>> Start Record extracts

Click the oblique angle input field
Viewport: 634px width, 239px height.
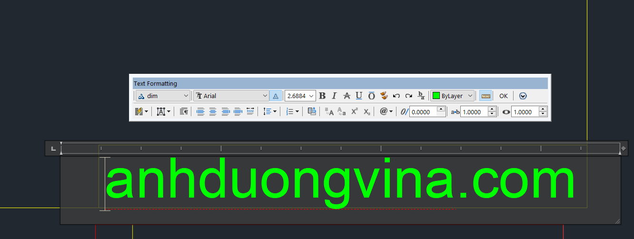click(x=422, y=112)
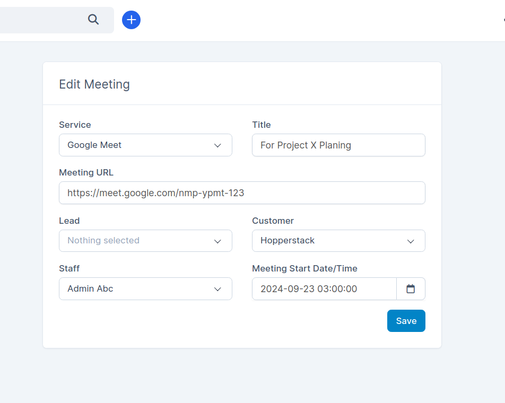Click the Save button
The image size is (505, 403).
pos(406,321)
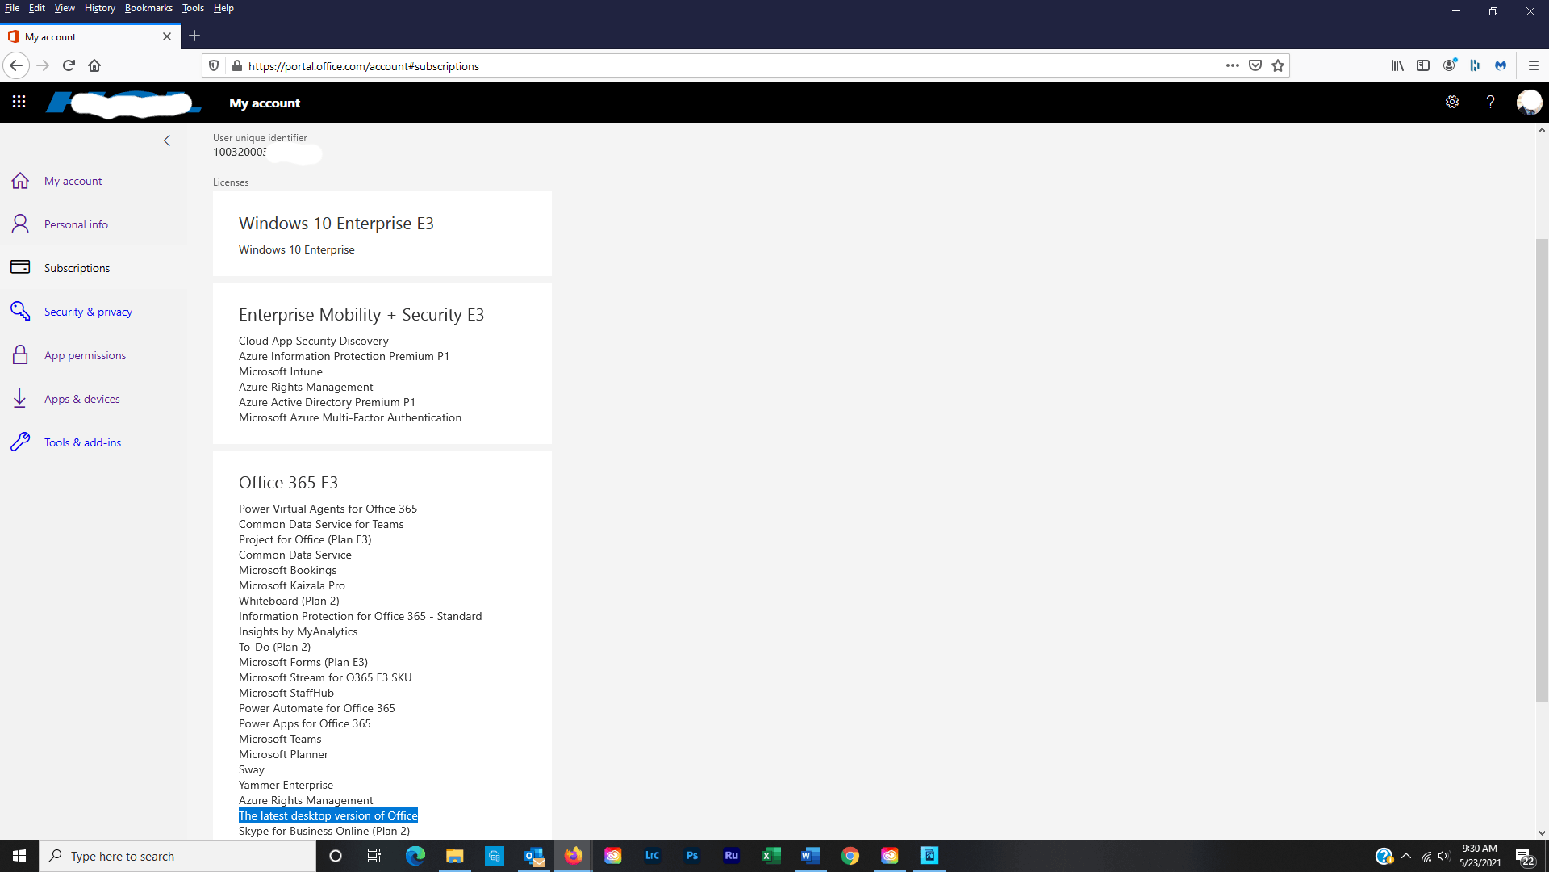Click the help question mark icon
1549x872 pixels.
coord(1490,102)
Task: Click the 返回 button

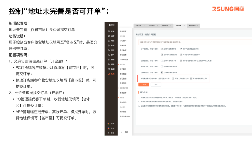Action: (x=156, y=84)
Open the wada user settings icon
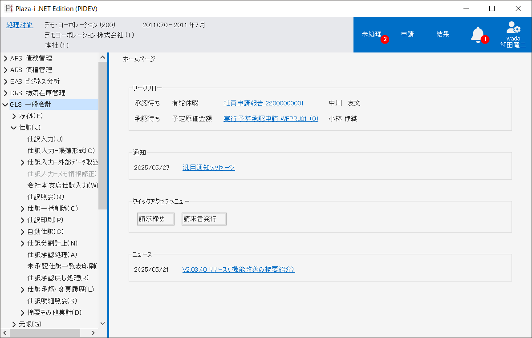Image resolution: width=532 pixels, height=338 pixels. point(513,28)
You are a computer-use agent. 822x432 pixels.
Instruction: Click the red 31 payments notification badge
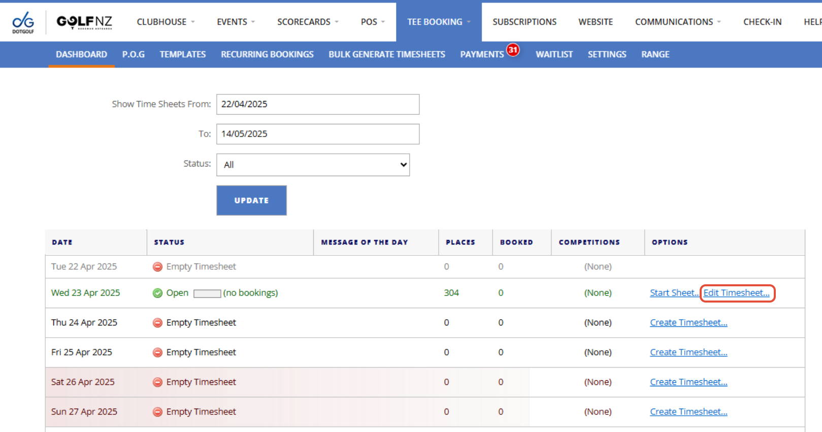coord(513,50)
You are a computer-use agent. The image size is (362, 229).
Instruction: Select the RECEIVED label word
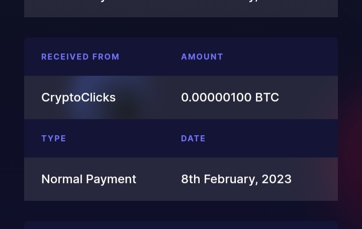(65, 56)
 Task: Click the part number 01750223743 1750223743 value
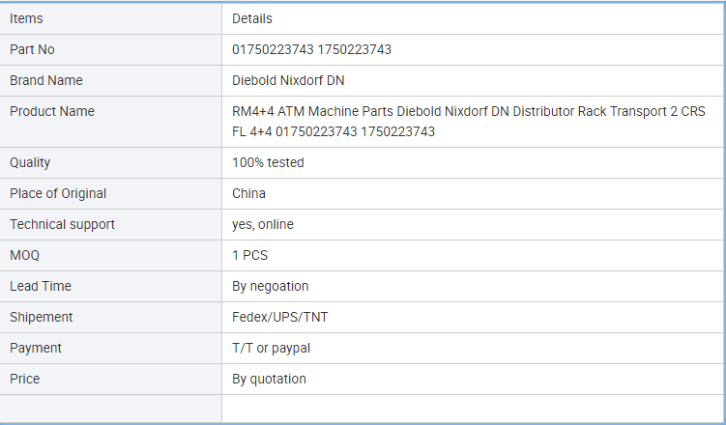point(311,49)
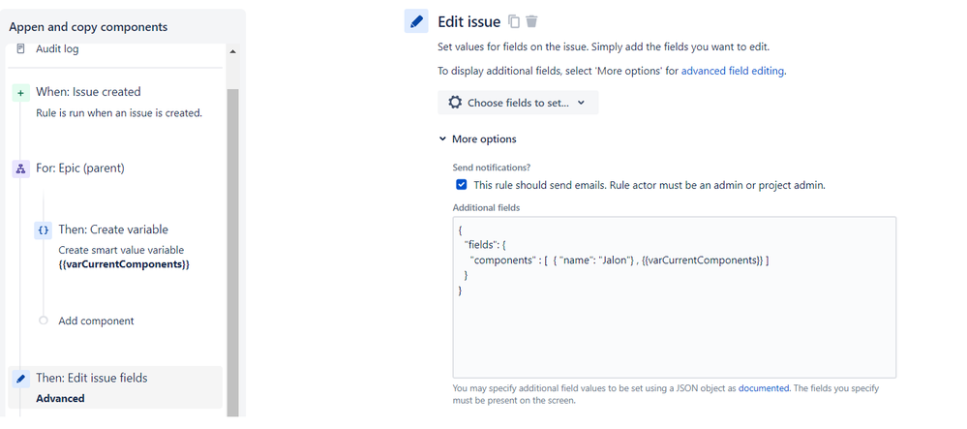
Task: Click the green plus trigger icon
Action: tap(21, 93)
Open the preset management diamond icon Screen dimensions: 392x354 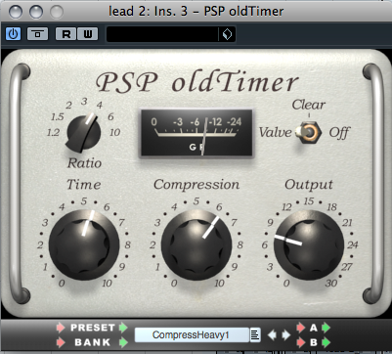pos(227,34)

>> End Record extracts
>> Start Record extracts

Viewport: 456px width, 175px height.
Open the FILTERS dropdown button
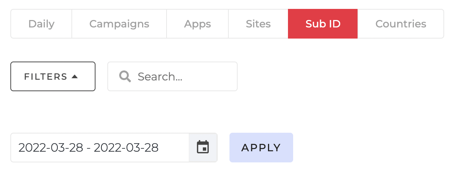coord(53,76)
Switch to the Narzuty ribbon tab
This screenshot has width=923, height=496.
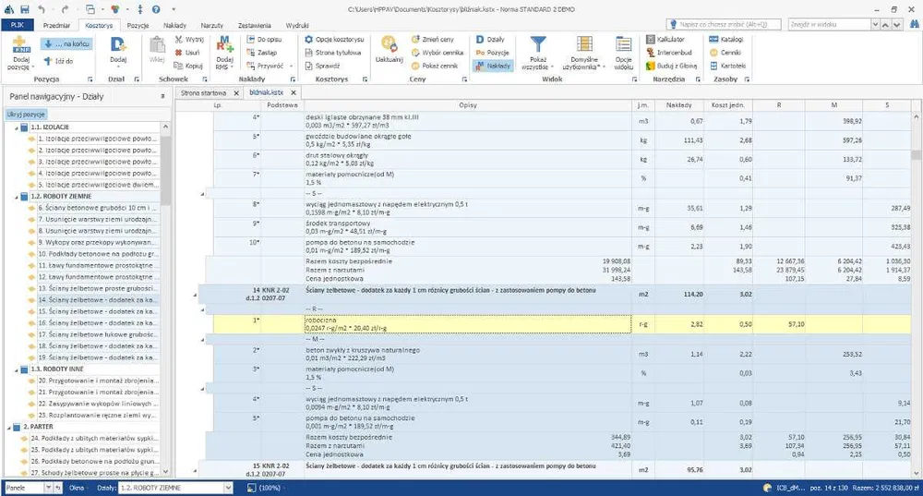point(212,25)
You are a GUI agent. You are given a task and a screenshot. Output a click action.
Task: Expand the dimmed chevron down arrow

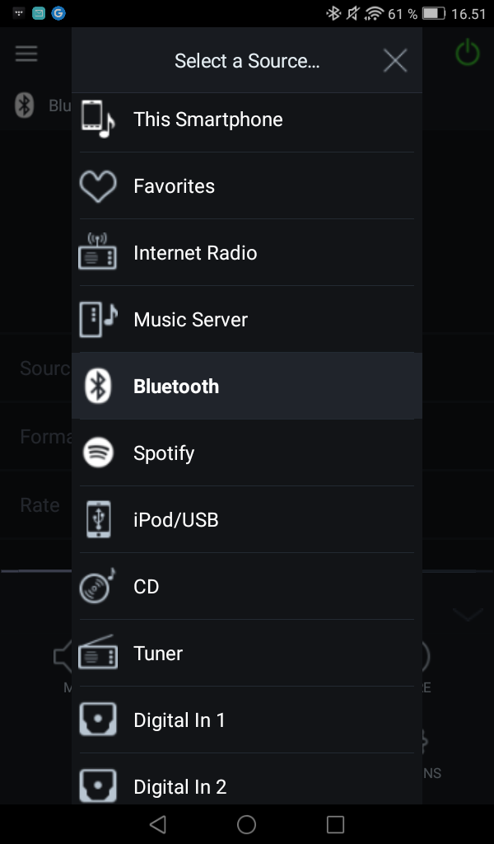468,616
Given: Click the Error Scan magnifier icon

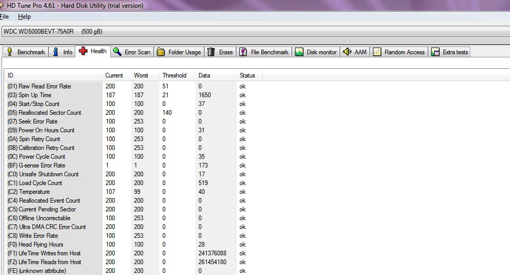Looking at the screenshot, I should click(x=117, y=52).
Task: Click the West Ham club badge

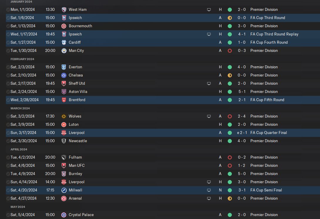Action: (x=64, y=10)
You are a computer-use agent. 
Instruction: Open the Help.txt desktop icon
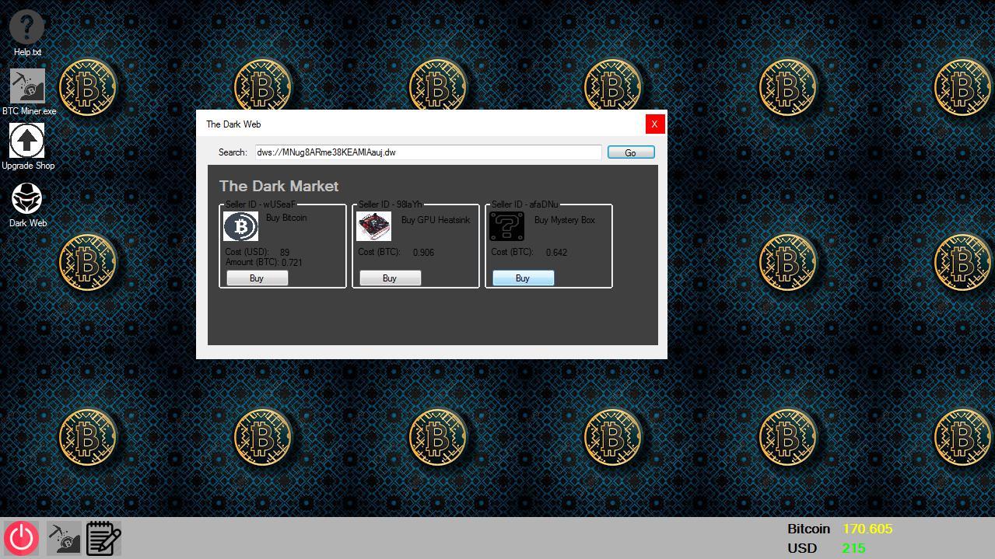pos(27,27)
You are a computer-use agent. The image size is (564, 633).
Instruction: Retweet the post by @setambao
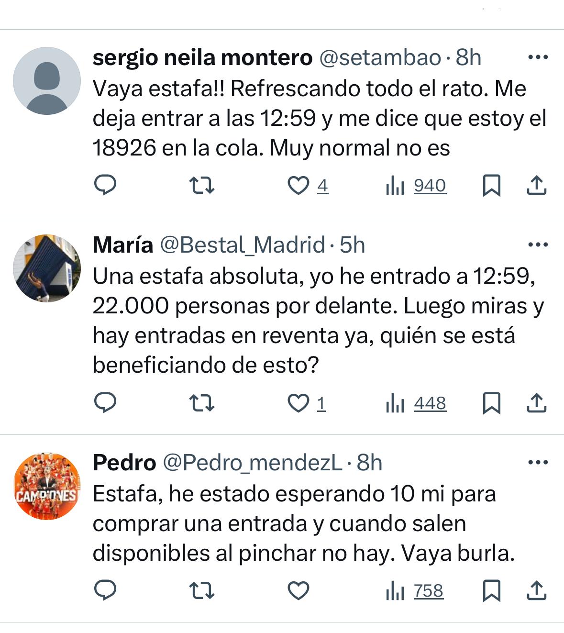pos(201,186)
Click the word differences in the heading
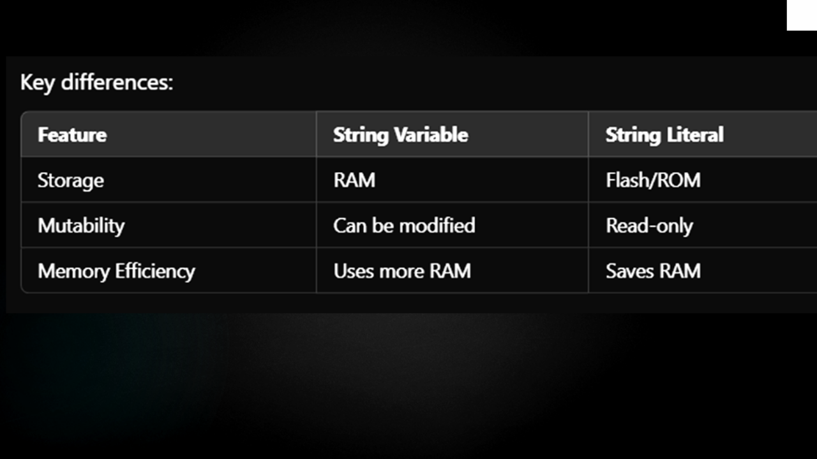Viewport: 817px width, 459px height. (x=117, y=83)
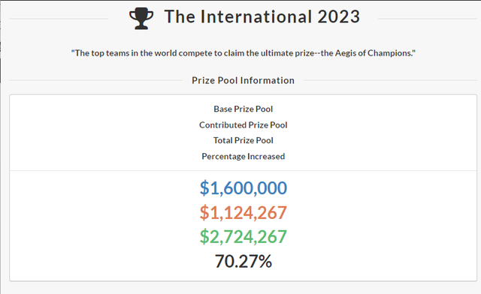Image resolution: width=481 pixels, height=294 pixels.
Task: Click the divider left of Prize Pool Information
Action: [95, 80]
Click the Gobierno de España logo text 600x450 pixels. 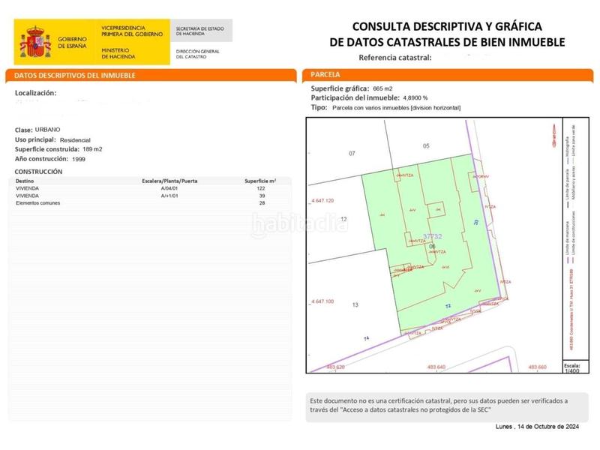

>> End Record extracts

Objective:
Reproduce word for word the part of the material above that begins with the line containing "Click the oblique angle input field" and ends with the line containing "Image resolution: width=532", with both of those lines included. Omit the pictures.

The reply:
Click the oblique angle input field
Viewport: 634px width, 239px height.
click(x=422, y=112)
Click the Save button
The image size is (505, 403).
pos(406,321)
Click the help question mark icon
1549x872 pixels.
coord(1490,102)
Task: Click the 返回 button

Action: (x=156, y=84)
Open the wada user settings icon
Image resolution: width=532 pixels, height=338 pixels. point(513,28)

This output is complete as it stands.